Work instruction —
I need the lines from the one holding "The height and" to the last line of the data below repeated exactly, both included, without pictures.

>>>

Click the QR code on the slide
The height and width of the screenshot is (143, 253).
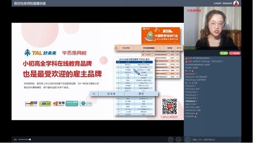pyautogui.click(x=170, y=107)
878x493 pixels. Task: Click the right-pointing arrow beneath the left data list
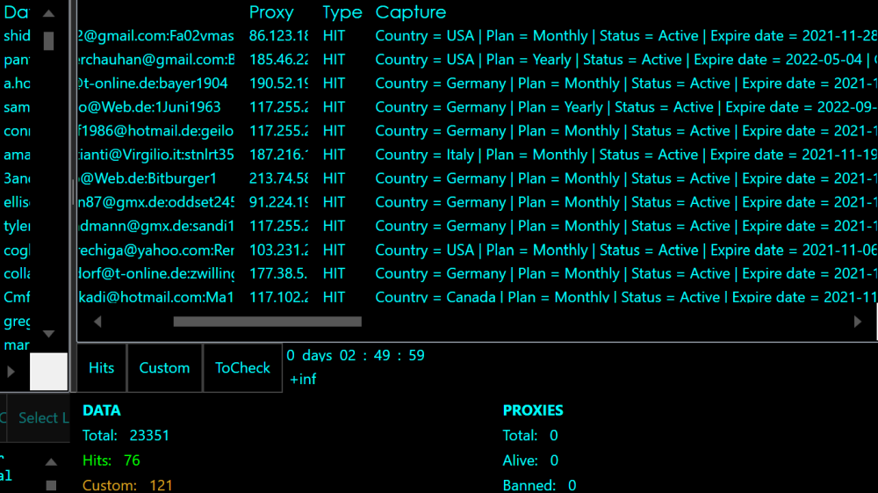coord(11,372)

<<<

Response to the exercise —
The height and width of the screenshot is (143, 253).
pyautogui.click(x=170, y=107)
878x493 pixels. Task: Click the right-pointing arrow beneath the left data list
coord(11,372)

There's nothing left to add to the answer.